Hundefleisch-Branche in Südkorea wehrt sich gegen drohendes Verbot | Weather.com

Hundefleisch-Branche in Südkorea wehrt sich gegen drohendes Verbot

Die großen Hunde bellen, als Kim Jong Kil sich ihnen nähert. Der 57-Jährige öffnet einen Käfig und streichelt eines der kurzhaarigen Tiere an Brust und Nacken. Er sei stolz auf seine Hundefarm, sagt er. Seit 27 Jahren lebe seine Familie vom Verkauf des Fleisches. Bald werde er den Betrieb an seine Kinder übergeben. Inwieweit die nächste Generation in der Lage sein wird, das Geschäft fortzuführen, ist jedoch zunehmend unklar.

Bleiben Sie mit der kostenlosen App von The Weather Channel immer auf dem neuesten Stand! Hier herunterladen!

######

* _AUFGABE A_:
Seit wie vielen Jahren lebt die Familie von Kim Jong Kil laut dem Text über die Hundefleisch-Branche in Südkorea vom Verkauf des Fleisches?
* _AUFGABE B_:
Gib aus dem Text über die Hundefleisch-Branche in Südkorea den Abschnitt beginnend bei "Die großen Hunde" und endend bei "jedoch zunehmend unklar." wieder und tausche dabei "Hundefarm" gegen "Zuchtstation" aus.
* _AUFGABE C_:
Greif den Text über die Hundefleisch-Branche in Südkorea auf und schreib ihn von seinem Ende aus weiter.
Die Daten spielen hierfür keine Rolle.

* _VORLIEGENDE DATEN_:
######

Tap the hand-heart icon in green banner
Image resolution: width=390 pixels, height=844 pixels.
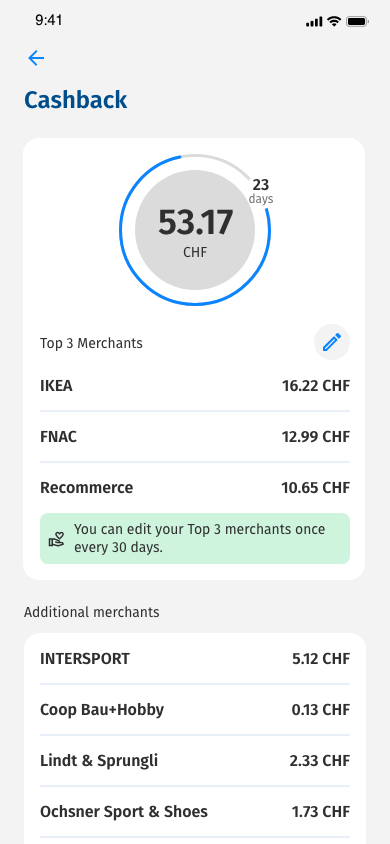point(56,539)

######

* _ERGEBNIS A_:
Seit 27 Jahren.

* _ERGEBNIS B_:
Die großen Hunde bellen, als Kim Jong Kil sich ihnen nähert. Der 57-Jährige öffnet einen Käfig und streichelt eines der kurzhaarigen Tiere an Brust und Nacken. Er sei stolz auf seine Zuchtstation, sagt er. Seit 27 Jahren lebe seine Familie vom Verkauf des Fleisches. Bald werde er den Betrieb an seine Kinder übergeben. Inwieweit die nächste Generation in der Lage sein wird, das Geschäft fortzuführen, ist jedoch zunehmend unklar.

* _ERGEBNIS C_:
Tierschutz-Aktivisten wettern schon länger gegen die Hundefleisch-Branche in Südkorea. Seit einiger Zeit erhalten die Tierschützer nun auch immer mehr Unterstützung von Politikern des Landes. Zwei Abgeordnete fordern sogar ein generelles Verbot. "Ich bin entschieden gegen diese Schritte", sagt Kim in einem Interview mit der Nachrichtenagentur AP auf seiner Farm in der Stadt Pyeongtaek. "Wir werden alle unsere Mittel mobilisieren, um uns dagegen zu wehren."

Hundefleisch-Konsum schockiert

Hundefleisch dient auf der Koreanischen Halbinsel seit Jahrhunderten als Nahrung. Bislang ist der Verzehr weder ausdrücklich verboten noch formal legalisiert. Doch die Zahl der Gegner wächst stetig. Zum einen ist das Bewusstsein für Tierrechte gewachsen, zum anderen machen sich viele Südkoreaner Sorgen um den Ruf ihres Landes auf internationaler Ebene.

Viele Menschen in anderen Ländern würden Südkorea als kulturell führend betrachten, sagt die Oppositionspolitikerin Han Jeoung Ae, die im Juni einen Gesetzentwurf eingereicht hat, der ein Ende der Hundefleisch-Branche bedeuten würde. "Aber je mehr die K-Kultur das internationale Ansehen steigert, desto schockierender wirkt unser Hundefleisch-Konsum auf Ausländer."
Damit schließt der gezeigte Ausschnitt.